Please output exactly the part of the records below that opens with the line containing "This screenshot has height=1102, width=1920." and closes with the line containing "This screenshot has height=720, width=1280.", both lines included, and nothing else.

### EXTRACTED INFORMATION
⟨
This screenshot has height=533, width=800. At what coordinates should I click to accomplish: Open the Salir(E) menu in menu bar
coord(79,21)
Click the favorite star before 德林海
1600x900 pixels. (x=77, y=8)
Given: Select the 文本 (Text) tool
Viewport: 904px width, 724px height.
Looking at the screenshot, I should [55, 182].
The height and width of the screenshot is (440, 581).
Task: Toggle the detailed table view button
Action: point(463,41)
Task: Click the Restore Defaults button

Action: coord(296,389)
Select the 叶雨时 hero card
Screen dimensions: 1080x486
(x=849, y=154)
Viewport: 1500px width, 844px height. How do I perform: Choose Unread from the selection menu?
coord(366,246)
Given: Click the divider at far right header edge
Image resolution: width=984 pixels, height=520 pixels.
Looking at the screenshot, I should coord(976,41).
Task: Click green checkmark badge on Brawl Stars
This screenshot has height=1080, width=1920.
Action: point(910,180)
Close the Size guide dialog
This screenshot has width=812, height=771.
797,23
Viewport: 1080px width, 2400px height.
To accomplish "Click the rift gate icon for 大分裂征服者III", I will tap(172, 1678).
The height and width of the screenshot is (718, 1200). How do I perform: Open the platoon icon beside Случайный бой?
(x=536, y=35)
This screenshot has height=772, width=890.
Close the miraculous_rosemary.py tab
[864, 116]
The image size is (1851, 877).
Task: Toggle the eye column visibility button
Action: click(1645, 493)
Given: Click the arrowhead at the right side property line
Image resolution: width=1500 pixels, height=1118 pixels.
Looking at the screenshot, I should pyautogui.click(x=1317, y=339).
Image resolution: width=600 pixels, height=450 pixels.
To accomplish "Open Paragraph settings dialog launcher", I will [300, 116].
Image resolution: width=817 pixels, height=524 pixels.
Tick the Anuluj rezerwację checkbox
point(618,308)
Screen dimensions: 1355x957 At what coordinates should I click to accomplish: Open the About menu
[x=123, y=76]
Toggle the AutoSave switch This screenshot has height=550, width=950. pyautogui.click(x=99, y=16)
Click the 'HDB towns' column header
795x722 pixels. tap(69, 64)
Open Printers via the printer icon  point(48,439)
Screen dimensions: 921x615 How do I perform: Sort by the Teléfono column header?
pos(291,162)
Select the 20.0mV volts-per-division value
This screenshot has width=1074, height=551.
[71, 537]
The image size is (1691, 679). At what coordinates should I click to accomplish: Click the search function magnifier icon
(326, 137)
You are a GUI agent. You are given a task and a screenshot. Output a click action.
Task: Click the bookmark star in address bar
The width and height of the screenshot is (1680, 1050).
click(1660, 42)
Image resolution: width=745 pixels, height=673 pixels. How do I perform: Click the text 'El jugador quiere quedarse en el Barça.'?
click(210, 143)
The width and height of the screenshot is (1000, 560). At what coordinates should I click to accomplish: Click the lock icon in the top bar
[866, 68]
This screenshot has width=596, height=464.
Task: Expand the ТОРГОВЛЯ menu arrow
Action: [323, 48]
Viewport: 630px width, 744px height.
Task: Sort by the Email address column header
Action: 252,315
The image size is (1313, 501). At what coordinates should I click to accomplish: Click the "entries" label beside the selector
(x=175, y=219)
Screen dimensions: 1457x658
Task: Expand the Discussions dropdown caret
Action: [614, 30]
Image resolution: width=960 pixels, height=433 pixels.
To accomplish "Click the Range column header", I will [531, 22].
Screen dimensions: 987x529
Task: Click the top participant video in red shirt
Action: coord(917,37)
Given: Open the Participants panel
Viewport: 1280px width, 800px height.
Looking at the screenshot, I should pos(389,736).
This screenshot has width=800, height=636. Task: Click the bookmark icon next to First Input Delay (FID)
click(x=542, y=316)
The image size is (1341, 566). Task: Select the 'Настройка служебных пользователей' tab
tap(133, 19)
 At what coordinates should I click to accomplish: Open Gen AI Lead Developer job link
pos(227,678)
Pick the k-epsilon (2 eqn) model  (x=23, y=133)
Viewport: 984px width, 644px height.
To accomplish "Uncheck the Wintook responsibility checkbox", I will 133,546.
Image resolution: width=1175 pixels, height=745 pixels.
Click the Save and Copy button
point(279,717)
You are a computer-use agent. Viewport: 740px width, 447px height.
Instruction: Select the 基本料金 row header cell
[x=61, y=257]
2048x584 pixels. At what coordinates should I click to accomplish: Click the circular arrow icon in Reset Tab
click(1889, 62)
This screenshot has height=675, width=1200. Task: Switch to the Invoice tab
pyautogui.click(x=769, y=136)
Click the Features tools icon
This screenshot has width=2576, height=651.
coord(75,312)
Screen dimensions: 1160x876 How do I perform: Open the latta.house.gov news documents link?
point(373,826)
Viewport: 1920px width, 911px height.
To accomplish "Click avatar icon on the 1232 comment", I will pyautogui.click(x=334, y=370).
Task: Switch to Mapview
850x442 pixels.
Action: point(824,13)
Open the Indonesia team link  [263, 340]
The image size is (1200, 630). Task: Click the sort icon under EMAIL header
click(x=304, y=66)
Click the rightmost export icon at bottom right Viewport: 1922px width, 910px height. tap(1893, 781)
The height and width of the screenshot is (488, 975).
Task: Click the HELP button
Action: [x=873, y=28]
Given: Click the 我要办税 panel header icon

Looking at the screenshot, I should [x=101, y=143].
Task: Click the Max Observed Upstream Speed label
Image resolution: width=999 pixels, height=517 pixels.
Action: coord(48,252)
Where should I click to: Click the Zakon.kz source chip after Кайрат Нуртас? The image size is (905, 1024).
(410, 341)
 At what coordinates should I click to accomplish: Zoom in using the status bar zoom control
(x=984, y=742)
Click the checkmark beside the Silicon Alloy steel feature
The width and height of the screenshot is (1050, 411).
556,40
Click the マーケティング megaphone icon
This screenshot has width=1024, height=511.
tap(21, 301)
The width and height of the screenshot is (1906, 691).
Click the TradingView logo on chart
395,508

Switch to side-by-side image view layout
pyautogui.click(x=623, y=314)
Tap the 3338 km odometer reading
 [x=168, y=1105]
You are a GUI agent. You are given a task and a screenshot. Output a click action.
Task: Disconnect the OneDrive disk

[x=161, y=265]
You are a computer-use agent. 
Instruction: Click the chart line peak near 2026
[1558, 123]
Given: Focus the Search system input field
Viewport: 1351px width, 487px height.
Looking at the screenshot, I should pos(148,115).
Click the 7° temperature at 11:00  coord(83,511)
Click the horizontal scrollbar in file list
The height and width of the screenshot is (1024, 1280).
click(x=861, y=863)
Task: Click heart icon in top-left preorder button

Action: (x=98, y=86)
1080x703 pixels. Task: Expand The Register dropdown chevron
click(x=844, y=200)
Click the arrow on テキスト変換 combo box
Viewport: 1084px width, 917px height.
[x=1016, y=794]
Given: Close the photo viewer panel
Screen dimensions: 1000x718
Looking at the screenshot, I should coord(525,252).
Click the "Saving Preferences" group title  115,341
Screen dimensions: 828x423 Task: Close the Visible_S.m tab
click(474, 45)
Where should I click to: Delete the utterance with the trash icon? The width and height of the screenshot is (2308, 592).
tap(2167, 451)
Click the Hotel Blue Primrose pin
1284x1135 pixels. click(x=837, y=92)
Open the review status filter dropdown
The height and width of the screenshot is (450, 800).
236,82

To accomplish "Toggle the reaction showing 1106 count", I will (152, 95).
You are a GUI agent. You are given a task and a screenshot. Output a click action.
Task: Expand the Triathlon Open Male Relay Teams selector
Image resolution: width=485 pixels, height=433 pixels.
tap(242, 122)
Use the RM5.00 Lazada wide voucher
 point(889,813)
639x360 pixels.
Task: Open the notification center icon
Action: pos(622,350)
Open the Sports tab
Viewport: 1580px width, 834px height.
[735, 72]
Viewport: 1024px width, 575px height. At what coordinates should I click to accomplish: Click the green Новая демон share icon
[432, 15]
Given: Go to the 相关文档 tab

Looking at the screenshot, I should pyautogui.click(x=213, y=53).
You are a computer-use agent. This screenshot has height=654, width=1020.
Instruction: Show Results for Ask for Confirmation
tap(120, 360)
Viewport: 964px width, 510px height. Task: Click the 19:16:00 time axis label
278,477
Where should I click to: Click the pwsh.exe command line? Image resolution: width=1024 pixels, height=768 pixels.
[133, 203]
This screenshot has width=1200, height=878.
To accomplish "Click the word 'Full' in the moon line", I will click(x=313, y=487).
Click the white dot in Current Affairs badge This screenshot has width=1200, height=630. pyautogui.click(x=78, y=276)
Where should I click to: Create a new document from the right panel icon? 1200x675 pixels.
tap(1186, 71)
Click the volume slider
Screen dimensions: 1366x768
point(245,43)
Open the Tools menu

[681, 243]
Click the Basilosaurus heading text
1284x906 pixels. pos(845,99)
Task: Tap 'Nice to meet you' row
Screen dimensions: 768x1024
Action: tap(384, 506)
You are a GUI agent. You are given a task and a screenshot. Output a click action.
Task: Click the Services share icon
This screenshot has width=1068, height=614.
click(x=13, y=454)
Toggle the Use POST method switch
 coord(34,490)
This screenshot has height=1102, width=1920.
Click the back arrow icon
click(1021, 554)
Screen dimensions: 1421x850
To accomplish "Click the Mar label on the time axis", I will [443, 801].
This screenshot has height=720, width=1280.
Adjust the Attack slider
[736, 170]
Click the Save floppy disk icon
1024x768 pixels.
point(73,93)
⟩
### YOUR SOLUTION
This screenshot has height=1102, width=1920.
Click the back arrow icon
click(1021, 554)
Screen dimensions: 1421x850
To accomplish "Click the Mar label on the time axis", I will [443, 801].
This screenshot has height=720, width=1280.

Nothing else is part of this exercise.